There’s a hill towering over the city called Cerro Rico or Rich Hill, a silver mine which kept the Spanish in the jewels they had become accustomed to. There’s a story that says a bridge made of silver could have been built from Potosi to Madrid and the Spanish would still have had silver to bring over it. Intense. There’s still a huge mining culture in Potosí, about 10,000 locals still work there and you can go visit (Koala Tours had a tour for 120 BOB) but we decided against that as the conditions are supposed to be appalling and we didn’t want to contribute to the misery.

Potosí actually has a great bus station. It’s a huge circular building with all the bus companies upstairs. There are a couple of stalls so you can pick up something for your forward journey. There’s a departure tax at the station (2 BOB) which you can purchase inside or on the bus. They’ll find you!


Potosi’s Cathedral


Tis herself!


Iglesia de Santa Teresa


Isn’t he just lovely


Casa Real de la Moneda


Kinda creepy…


The Dakar Rally was on in the area during our visit


The Cathedral in a Christmas tangle


Cerro Rico

Buses to Sucre: There are plenty of buses throughout the day to Sucre from Potosi’s Neuva Terminal. We went with Alonso de Ibanez for 20 BOB and we had a lovely (and ancient) driver that gave every single car a massive wave. This journey took 3.5 hours.
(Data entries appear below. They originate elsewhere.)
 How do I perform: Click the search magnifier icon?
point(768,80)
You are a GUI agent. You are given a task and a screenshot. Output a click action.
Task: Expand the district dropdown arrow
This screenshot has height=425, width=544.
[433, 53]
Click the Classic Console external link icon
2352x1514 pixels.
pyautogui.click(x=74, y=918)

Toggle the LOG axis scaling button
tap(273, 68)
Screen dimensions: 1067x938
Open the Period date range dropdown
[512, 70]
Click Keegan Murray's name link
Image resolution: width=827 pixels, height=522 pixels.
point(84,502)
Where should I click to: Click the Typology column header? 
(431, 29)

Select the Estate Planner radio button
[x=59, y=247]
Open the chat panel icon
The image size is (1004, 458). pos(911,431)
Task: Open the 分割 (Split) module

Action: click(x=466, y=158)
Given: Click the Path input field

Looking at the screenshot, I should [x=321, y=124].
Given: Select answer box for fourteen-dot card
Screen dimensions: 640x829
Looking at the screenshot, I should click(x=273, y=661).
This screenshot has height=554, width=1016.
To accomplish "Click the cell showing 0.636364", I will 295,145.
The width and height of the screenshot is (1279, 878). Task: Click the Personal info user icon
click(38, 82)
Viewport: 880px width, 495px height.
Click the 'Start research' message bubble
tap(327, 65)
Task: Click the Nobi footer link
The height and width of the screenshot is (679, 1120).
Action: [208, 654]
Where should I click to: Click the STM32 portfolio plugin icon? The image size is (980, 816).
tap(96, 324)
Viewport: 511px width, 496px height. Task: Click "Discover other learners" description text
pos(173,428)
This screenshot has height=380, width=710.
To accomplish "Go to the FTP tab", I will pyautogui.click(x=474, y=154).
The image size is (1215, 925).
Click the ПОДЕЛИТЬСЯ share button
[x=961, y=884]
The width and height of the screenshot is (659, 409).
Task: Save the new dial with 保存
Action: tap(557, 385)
Buses to Uyuni: You’ll need to go to the Old or Ex Terminal in Potosi to catch a bus to Uyuni (unless you want a 12.30pm bus which goes from the new or neiva terminal) You can get to the Ex Terminal in a taxi for 10BOB (which we did at 6.30am) or on one of the many micros that race around the city for 1.50BOB (A, F, J, P, 6, 8, 50, 70, 130 and 230 all go to the Ex Terminal). Our 7am bus to Uyuni with American took 4 hours from Potosi.